The argument blend = TRUE is used to combine the diagrams according to the equilibrium activities of the basis species by themselves (see below). The smooth transitions between basis species cause the appearance of curved lines on the plot. Without that argument, the diagrams would be combined using the dominant basis species, and all of the line segments would be straight.

We have seen the effects of speciation of S in the basis species. However, the choice of other basis species can also affect the diagram. For instance, we can use H2 or O2 in place of e-. To do that, let’s write a function to swap those basis species and make a diagram. We use R’s do.call() to construct the argument list for mosaic(); this way, the name of the newvar argument to our function indicates the chosen variable.

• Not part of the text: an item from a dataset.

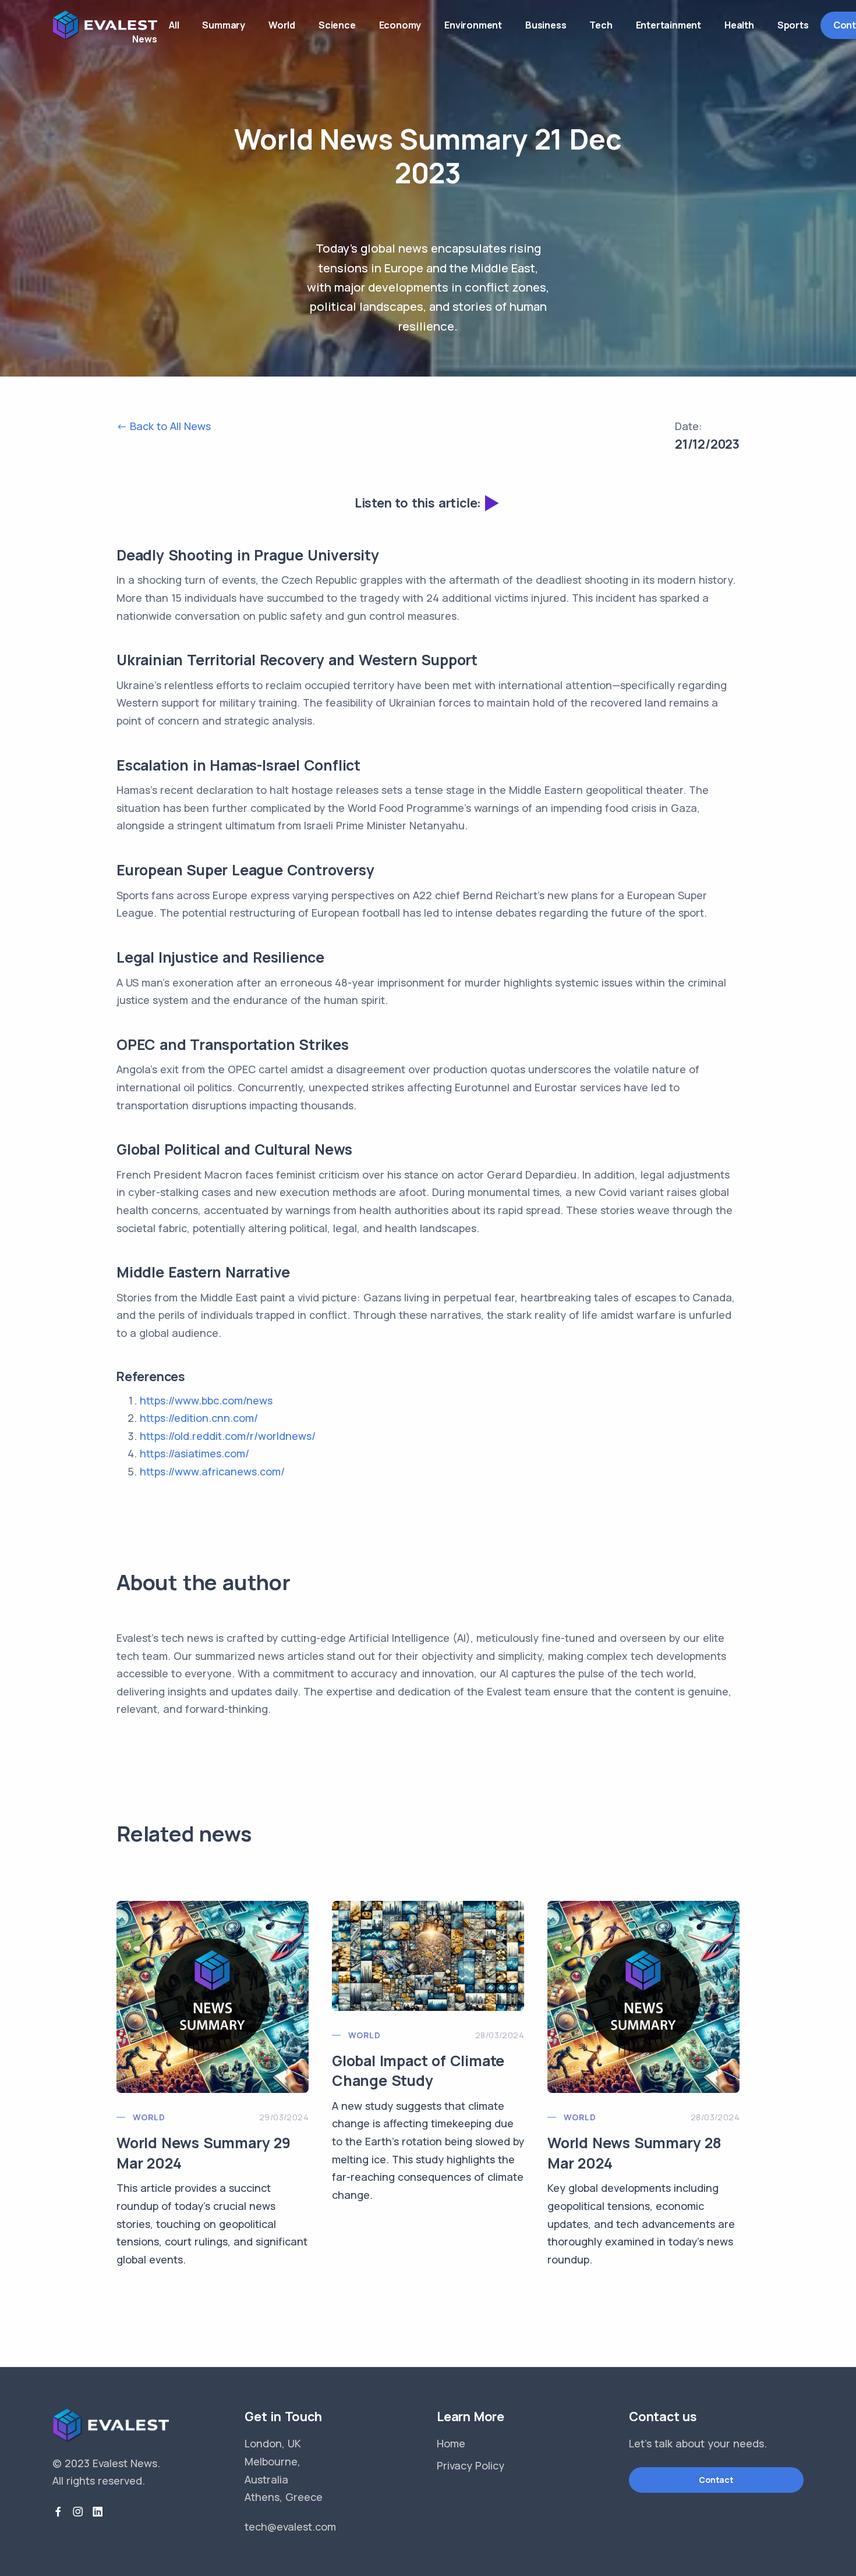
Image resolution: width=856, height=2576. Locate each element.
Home (451, 2443)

mosaicfun <- function(newvar, T = 200) {
  swap.basis("e-", names(newvar))
  if (names(newvar) == "O2") basis("O2", "gas")
  mosaicargs <- c(list(bases), blend=TRUE, pH=list(c(-2, 12, res)), newvar, T=T)
  m1 <- do.call(mosaic, mosaicargs)
  diagram(m1$A.species, lwd = 2, fill = rev(topo.colors(10)),
          limit.water = FALSE)
  diagram(m1$A.bases, add = TRUE, col = "blue", col.names = "blue", lty = 3,
          limit.water = FALSE)
  swap.basis(names(newvar), "e-")
}
par(mfrow = c(1, 3))
mosaicfun(list(Eh = c(-1, 1, res)))
mosaicfun(list(H2 = c(-15, 5, res)))
mosaicfun(list(O2 = c(-70, 0, res)))
Different projections (defined by the basis species) of the same thermodynamic system.

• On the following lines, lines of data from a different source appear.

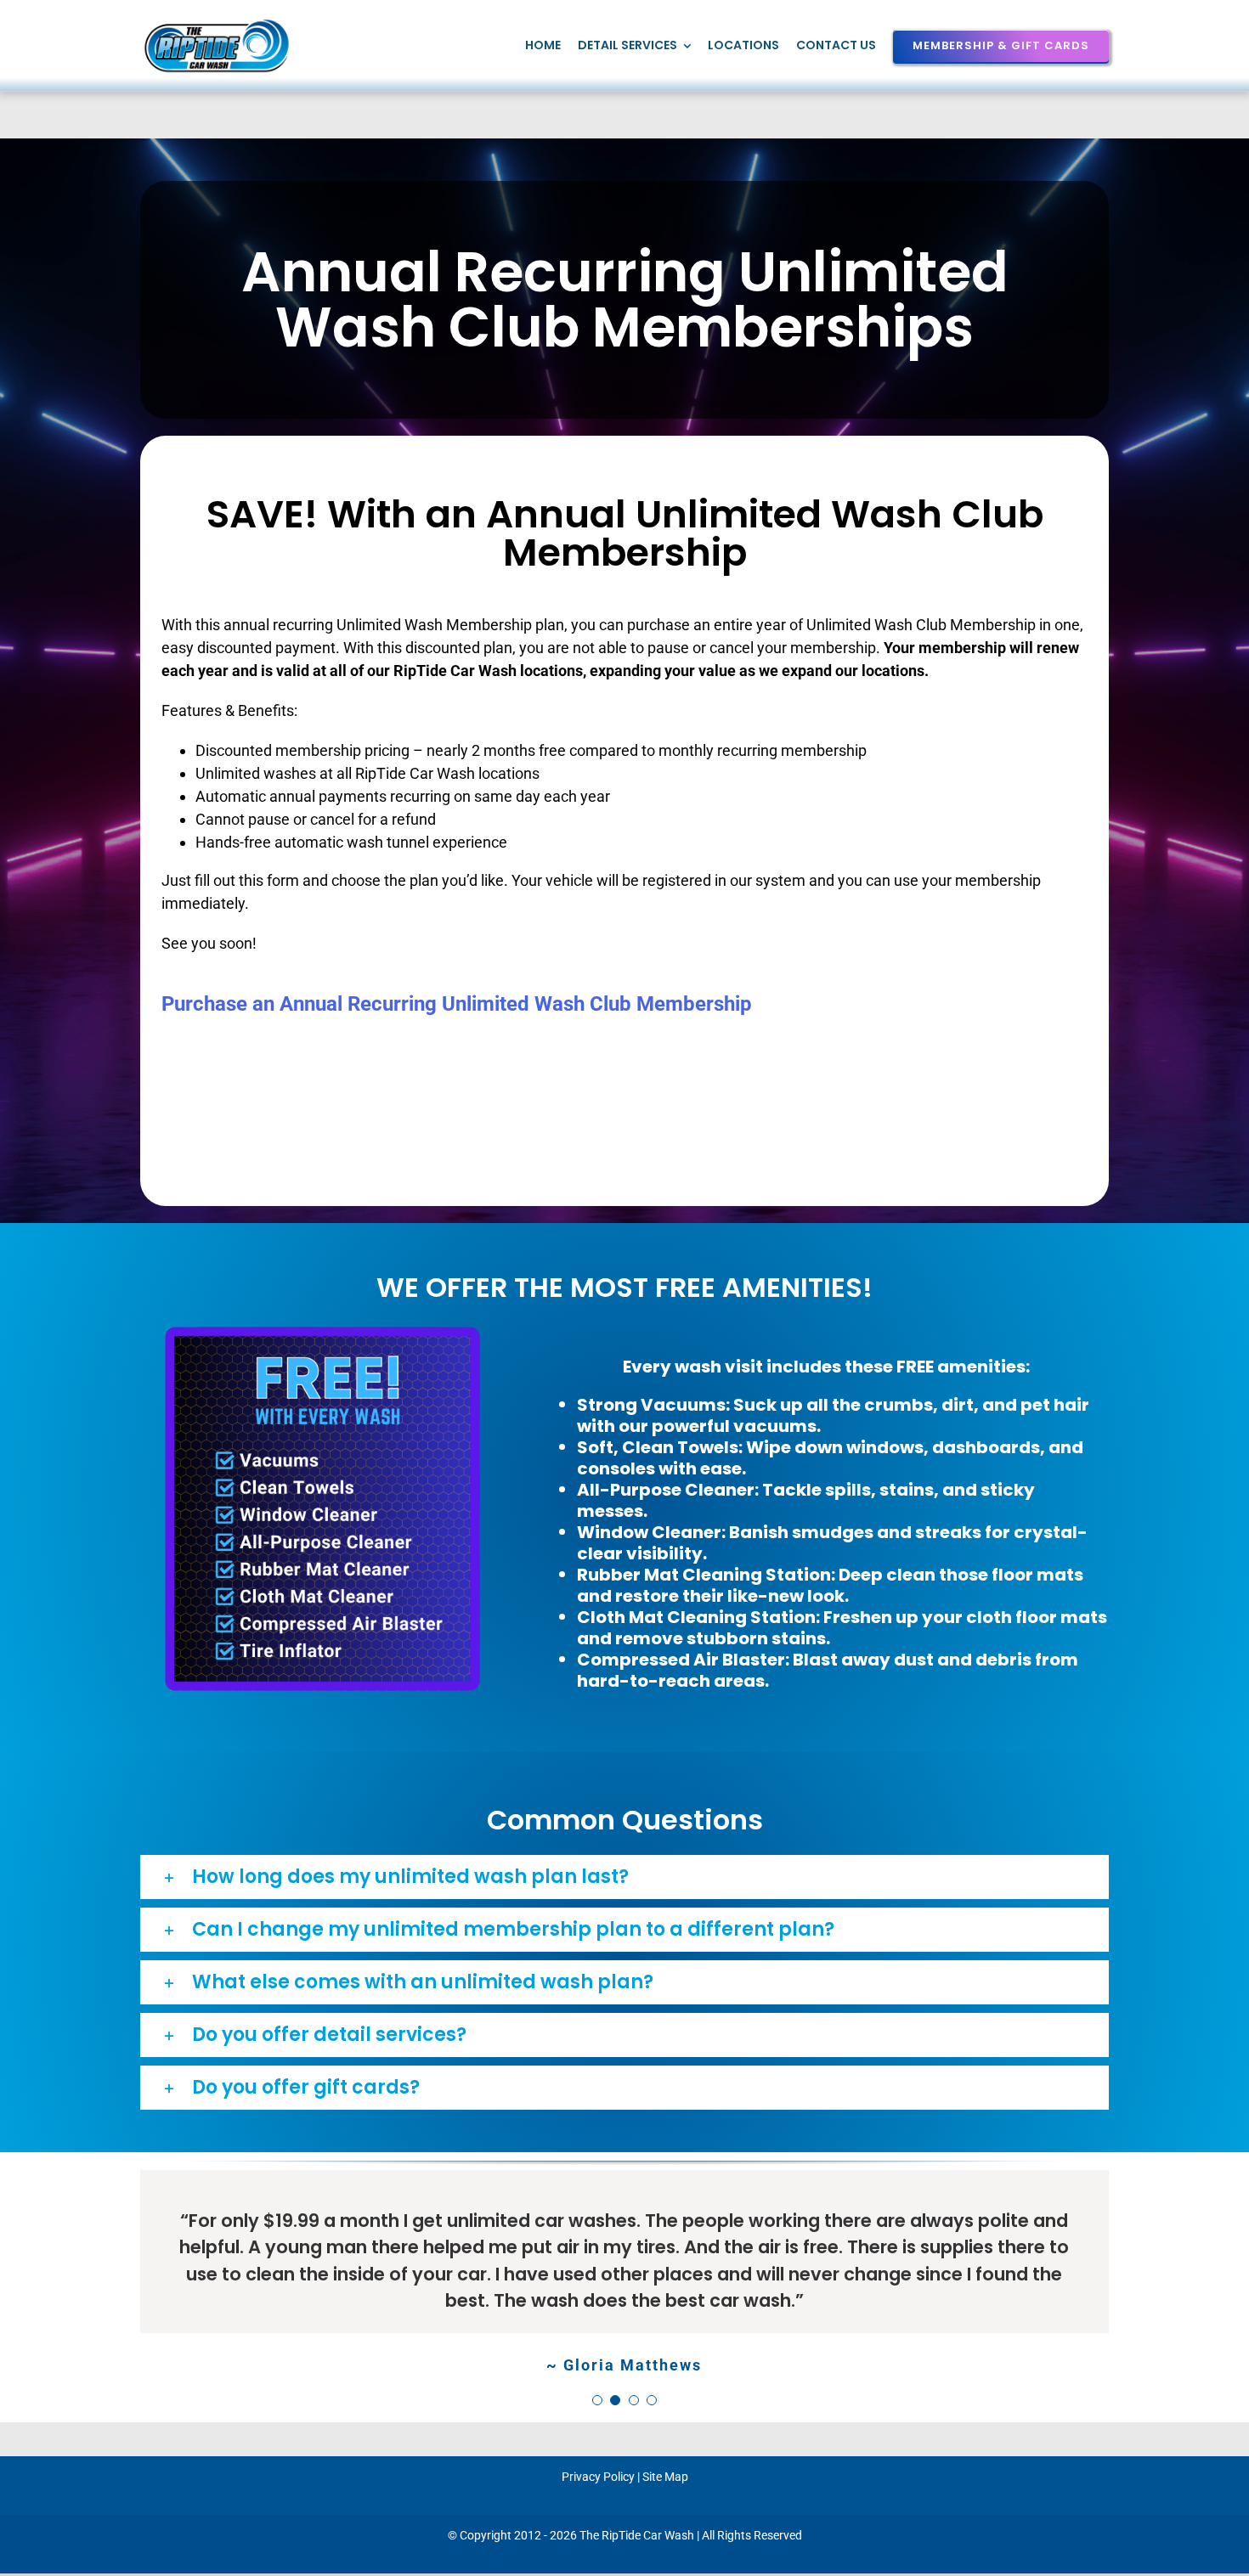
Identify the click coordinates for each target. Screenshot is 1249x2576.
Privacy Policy (598, 2476)
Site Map (665, 2476)
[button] (624, 1877)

Different projections (defined by the basis species) of the same thermodynamic system.

T, P, activity transects

Above, we used evenly-spaced grids of chemical activities of basis species; the ranges of variables were given by two or three values (minimum, maximum, and optionally resolution). affinity() can also perform calculations along a transect, i.e. a particular path along one or more variables. A transect is calculated when there are four or more values assigned to the variable(s). Let’s use this feature to calculate affinities (negative Gibbs energies) of methanogenesis and biosynthetic reactions in a hydrothermal system.

Some results of mixing calculations for seawater and vent fluid from the Rainbow hydrothermal field, calculated using EQ3/6 by Shock and Canovas (2010Shock E, Canovas P. 2010. The potential for abiotic organic synthesis and biosynthesis at seafloor hydrothermal systems. Geofluids 10(1-2): 161–192. doi: 10.1111/j.1468-8123.2010.00277.x), are included in a data file in CHNOSZ. Reading the file with R’s read.csv(), we set check.names = FALSE to preserve the NH4+ column name (which is not a syntactically valid variable name):

file <- system.file("extdata/cpetc/SC10_Rainbow.csv", package = "CHNOSZ")
rb <- read.csv(file, check.names = FALSE)

We take a selection of the species from Shock and Canovas (2010) with activities equal to 10-6; methane is assigned an activity of 10-3. We will write the synthesis reactions of organic species in terms of these basis species: The constant activity of methane is a simplification of the calculation reported by Shock and Canovas (2010). The code here could be expanded to vary the activity of methane.

basis(c("CO2", "H2", "NH4+", "H2O", "H2S", "H+"))
species("CH4", -3)
species(c("adenine", "cytosine", "aspartic acid", "deoxyribose",
          "methane", "leucine", "tryptophan", "n-nonanoic acid"), -6)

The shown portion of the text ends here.